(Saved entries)
------------------------------------------------------------------------
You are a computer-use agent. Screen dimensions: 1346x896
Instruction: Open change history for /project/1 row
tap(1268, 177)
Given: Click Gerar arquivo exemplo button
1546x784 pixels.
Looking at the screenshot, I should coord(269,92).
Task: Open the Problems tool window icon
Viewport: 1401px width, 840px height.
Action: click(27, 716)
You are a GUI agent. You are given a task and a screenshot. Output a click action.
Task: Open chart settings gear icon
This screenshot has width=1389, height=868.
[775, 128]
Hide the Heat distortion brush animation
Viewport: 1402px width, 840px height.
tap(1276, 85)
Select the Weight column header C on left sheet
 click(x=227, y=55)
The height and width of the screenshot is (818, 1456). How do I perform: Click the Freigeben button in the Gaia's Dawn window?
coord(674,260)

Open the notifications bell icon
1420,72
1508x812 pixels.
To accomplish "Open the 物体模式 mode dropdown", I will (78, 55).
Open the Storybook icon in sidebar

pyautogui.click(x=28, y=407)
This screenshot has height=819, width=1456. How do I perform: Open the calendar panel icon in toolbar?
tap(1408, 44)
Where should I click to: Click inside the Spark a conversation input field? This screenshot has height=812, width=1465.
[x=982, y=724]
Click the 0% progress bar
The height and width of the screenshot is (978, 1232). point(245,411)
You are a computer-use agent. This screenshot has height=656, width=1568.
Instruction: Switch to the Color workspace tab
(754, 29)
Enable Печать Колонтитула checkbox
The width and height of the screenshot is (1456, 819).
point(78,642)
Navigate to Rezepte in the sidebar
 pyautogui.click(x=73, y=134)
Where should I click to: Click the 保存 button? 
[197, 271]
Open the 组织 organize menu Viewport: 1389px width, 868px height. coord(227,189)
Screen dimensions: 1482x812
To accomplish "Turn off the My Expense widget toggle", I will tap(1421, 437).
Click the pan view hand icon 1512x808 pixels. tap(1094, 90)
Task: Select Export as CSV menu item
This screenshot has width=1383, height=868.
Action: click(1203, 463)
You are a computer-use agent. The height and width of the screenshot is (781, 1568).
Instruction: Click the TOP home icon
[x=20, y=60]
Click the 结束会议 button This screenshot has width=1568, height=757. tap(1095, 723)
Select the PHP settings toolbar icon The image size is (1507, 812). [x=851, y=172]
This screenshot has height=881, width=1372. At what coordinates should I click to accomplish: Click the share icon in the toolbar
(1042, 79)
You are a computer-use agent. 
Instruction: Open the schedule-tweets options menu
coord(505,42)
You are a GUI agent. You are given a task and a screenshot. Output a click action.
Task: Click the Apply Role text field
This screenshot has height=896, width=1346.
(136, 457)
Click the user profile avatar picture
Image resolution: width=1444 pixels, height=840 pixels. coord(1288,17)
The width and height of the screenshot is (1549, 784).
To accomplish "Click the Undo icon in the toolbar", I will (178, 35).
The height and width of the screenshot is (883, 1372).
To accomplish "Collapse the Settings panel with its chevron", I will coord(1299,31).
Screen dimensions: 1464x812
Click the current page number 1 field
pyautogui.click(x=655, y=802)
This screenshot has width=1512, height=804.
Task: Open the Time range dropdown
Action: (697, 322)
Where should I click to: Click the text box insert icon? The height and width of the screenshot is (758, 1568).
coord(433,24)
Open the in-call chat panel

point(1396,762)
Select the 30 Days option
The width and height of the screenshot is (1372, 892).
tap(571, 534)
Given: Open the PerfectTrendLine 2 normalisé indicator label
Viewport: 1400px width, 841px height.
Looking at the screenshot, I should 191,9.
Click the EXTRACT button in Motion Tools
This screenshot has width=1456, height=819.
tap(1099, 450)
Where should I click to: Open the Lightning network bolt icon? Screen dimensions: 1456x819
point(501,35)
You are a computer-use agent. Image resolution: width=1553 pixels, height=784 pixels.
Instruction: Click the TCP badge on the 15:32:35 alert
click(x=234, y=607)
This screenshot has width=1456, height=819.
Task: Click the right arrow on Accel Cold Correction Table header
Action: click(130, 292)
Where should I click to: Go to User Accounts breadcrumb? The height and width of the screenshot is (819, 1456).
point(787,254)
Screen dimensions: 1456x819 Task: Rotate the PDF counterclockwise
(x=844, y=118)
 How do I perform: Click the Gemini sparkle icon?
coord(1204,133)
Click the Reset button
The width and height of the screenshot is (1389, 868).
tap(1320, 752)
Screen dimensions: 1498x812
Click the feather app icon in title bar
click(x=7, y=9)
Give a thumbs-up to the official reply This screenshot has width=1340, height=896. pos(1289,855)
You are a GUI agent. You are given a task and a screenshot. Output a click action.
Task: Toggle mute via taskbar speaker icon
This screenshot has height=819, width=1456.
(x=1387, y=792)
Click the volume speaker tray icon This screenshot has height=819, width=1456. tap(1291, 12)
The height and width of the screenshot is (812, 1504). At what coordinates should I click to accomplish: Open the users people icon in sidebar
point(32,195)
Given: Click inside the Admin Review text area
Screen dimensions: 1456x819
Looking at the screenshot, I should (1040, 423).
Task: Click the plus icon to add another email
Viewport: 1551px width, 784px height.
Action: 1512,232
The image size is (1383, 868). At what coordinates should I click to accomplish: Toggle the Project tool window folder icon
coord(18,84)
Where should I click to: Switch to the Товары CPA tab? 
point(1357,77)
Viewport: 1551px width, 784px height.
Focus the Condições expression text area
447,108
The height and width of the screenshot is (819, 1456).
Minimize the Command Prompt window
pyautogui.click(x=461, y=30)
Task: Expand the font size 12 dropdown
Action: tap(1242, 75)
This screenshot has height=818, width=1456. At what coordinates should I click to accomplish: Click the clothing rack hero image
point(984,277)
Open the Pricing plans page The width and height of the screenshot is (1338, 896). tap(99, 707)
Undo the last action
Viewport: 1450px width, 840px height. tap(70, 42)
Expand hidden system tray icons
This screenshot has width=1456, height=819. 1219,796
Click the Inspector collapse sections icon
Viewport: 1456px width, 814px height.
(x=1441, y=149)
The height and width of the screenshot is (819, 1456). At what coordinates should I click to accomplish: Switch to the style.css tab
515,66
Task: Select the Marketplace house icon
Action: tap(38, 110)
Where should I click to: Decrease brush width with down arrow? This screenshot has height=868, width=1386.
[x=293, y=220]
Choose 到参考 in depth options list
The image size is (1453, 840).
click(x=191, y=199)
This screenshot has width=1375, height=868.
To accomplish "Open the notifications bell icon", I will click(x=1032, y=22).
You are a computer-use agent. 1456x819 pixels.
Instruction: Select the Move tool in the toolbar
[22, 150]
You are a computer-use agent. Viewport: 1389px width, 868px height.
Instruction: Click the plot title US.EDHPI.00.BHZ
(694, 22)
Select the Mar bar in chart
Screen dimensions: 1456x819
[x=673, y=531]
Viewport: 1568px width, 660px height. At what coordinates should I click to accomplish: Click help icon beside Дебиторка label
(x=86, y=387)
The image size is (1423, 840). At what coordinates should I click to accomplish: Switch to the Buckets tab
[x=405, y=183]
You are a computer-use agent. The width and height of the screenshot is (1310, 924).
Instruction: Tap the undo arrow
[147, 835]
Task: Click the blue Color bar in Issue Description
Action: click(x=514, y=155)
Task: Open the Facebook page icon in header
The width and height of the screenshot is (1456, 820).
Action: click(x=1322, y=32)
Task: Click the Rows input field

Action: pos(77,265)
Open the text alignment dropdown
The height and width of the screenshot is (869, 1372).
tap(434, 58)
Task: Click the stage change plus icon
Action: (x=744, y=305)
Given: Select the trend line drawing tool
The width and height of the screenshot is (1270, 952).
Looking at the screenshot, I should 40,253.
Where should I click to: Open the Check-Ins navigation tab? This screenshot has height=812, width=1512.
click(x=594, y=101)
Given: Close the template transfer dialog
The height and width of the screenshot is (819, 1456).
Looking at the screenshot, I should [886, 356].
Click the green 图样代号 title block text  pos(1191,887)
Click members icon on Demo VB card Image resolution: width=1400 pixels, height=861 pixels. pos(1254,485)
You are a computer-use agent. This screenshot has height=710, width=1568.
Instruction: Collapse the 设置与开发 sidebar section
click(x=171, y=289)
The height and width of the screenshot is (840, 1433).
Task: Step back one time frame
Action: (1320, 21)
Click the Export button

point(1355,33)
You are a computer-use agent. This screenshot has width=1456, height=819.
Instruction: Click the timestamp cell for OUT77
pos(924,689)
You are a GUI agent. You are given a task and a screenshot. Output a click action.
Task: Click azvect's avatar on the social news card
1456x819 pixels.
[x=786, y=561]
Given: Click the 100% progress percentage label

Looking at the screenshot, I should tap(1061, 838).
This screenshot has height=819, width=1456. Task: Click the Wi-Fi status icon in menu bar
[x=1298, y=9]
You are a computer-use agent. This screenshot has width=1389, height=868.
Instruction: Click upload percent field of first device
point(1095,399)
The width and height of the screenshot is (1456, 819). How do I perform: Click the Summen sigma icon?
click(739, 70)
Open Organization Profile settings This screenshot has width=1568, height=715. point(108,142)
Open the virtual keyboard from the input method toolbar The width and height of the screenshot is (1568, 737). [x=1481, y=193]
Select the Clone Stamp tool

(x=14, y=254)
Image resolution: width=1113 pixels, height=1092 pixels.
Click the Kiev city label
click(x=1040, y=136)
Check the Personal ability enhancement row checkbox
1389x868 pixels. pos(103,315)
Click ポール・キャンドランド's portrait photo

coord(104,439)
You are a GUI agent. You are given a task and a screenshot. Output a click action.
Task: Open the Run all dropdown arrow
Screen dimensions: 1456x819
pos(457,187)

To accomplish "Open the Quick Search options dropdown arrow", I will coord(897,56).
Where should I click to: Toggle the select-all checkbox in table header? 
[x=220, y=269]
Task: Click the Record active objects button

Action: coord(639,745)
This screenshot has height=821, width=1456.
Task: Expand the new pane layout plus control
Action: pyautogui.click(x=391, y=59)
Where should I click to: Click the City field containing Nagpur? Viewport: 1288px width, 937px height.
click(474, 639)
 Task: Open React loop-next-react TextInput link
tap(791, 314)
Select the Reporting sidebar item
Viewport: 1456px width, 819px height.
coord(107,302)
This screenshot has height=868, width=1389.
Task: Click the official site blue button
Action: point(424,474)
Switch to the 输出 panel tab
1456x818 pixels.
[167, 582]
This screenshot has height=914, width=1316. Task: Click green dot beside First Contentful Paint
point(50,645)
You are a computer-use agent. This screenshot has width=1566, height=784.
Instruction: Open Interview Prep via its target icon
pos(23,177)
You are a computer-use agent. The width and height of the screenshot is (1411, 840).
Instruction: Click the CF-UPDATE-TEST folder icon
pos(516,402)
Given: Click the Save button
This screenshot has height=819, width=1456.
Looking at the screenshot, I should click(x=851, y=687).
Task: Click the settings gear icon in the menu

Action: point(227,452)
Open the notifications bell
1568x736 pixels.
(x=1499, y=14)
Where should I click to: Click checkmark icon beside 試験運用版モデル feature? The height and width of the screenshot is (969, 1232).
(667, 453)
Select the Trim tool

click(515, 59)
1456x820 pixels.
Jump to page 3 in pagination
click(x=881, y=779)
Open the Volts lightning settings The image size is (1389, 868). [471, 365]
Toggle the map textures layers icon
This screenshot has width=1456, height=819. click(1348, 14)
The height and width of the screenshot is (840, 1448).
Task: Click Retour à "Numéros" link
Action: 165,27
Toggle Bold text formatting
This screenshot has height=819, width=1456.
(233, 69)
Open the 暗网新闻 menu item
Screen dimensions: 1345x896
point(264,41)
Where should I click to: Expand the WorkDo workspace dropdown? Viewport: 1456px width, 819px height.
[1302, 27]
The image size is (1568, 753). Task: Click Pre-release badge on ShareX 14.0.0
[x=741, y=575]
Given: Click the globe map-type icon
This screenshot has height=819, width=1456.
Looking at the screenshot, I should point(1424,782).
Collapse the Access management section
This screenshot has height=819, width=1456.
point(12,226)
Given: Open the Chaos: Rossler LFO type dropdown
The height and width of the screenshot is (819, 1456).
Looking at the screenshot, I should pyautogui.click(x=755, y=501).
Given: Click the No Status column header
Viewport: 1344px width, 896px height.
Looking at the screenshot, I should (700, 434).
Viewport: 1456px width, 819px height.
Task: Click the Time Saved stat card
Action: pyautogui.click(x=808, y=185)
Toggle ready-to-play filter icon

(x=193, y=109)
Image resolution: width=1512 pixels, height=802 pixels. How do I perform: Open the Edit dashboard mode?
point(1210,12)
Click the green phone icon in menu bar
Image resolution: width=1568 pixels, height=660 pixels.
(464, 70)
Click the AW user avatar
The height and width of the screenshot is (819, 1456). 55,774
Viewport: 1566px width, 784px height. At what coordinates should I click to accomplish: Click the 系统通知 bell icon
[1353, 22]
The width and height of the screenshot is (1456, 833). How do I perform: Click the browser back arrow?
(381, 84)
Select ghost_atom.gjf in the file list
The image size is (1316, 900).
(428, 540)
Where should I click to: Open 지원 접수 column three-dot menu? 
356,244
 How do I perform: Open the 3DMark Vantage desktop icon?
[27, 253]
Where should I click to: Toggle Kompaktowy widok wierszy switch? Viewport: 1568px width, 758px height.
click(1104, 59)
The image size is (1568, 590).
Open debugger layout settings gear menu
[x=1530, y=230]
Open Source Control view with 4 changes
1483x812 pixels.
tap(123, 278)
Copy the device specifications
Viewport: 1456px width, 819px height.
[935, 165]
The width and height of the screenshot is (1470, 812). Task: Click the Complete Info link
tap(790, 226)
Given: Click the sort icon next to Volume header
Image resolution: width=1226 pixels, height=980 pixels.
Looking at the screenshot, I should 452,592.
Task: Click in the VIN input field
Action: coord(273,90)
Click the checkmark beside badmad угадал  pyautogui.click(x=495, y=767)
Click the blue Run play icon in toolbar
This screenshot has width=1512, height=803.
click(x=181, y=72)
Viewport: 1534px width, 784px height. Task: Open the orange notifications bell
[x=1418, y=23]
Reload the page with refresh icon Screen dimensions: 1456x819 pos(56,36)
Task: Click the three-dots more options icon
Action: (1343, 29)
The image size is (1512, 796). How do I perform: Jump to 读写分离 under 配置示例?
------------------------------------------------------------------------
- [YOUR ASSIGNMENT]: Print again the lines of the entries above that fall between the line holding "Open the 组织" and the line holding "Task: Select Export as CSV menu item", inclusive, exactly as they stand.

- [ANSWER SECTION]:
Open the 组织 organize menu Viewport: 1389px width, 868px height. coord(227,189)
Screen dimensions: 1482x812
To accomplish "Turn off the My Expense widget toggle", I will tap(1421, 437).
Click the pan view hand icon 1512x808 pixels. tap(1094, 90)
Task: Select Export as CSV menu item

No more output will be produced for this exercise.